[Stored items]
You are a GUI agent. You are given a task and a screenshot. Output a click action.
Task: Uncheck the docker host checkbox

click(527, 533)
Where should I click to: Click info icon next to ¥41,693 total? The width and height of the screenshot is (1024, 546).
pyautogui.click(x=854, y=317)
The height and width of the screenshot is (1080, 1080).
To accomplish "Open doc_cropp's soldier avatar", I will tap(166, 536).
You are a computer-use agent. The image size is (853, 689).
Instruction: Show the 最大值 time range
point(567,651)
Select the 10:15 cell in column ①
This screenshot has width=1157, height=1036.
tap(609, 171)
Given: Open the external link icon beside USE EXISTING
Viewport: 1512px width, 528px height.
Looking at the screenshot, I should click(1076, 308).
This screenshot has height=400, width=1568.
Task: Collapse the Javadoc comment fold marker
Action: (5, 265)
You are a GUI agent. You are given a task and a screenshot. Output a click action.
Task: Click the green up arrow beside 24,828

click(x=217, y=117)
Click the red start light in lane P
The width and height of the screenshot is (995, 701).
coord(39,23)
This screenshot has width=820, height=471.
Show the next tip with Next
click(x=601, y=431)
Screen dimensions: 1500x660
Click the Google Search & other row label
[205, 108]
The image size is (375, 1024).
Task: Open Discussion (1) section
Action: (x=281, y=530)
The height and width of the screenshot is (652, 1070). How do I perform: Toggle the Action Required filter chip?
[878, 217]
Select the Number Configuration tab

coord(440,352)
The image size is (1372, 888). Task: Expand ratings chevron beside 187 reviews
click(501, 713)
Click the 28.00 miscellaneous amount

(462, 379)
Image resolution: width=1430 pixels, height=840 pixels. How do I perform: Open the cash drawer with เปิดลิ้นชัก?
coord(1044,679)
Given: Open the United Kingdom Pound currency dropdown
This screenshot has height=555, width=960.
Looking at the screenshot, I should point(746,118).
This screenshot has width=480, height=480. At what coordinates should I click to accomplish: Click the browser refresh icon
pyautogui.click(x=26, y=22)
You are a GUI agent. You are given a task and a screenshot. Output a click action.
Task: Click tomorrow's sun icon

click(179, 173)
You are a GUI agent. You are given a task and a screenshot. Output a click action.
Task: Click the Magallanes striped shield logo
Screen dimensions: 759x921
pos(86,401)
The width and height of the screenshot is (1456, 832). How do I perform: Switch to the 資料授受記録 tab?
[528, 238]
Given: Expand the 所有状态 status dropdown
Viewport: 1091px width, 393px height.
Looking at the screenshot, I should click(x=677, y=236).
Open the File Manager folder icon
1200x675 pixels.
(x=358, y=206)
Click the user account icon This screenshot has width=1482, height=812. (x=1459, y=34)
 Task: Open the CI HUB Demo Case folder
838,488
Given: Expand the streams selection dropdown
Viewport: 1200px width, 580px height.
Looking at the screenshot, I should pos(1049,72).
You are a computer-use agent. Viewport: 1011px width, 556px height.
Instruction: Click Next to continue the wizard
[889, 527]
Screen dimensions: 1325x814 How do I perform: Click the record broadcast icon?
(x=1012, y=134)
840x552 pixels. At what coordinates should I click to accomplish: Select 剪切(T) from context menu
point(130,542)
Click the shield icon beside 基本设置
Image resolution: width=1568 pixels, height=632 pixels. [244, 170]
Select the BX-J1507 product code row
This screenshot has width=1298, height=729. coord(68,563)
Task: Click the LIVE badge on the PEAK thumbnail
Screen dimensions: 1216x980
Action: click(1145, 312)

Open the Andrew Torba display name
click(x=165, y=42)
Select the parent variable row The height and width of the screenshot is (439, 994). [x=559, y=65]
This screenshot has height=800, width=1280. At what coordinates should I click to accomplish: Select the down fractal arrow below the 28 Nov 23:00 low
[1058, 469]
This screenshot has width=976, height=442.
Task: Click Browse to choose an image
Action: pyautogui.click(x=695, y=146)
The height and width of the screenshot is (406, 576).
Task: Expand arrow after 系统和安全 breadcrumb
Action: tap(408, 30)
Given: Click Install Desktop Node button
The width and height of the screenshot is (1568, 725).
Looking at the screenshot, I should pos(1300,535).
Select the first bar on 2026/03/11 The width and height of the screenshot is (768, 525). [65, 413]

## PROBLEM REQUIREMENTS
An exact copy of the lines from the one with "Screen dimensions: 1216x980" to the final line of the entries is all that the answer should hold.

## TASK RESPONSE
Screen dimensions: 1216x980
Action: click(1145, 312)

Open the Andrew Torba display name
click(x=165, y=42)
Select the parent variable row The height and width of the screenshot is (439, 994). [x=559, y=65]
This screenshot has height=800, width=1280. At what coordinates should I click to accomplish: Select the down fractal arrow below the 28 Nov 23:00 low
[1058, 469]
This screenshot has width=976, height=442.
Task: Click Browse to choose an image
Action: pyautogui.click(x=695, y=146)
The height and width of the screenshot is (406, 576).
Task: Expand arrow after 系统和安全 breadcrumb
Action: tap(408, 30)
Given: Click Install Desktop Node button
The width and height of the screenshot is (1568, 725).
Looking at the screenshot, I should pos(1300,535).
Select the first bar on 2026/03/11 The width and height of the screenshot is (768, 525). [65, 413]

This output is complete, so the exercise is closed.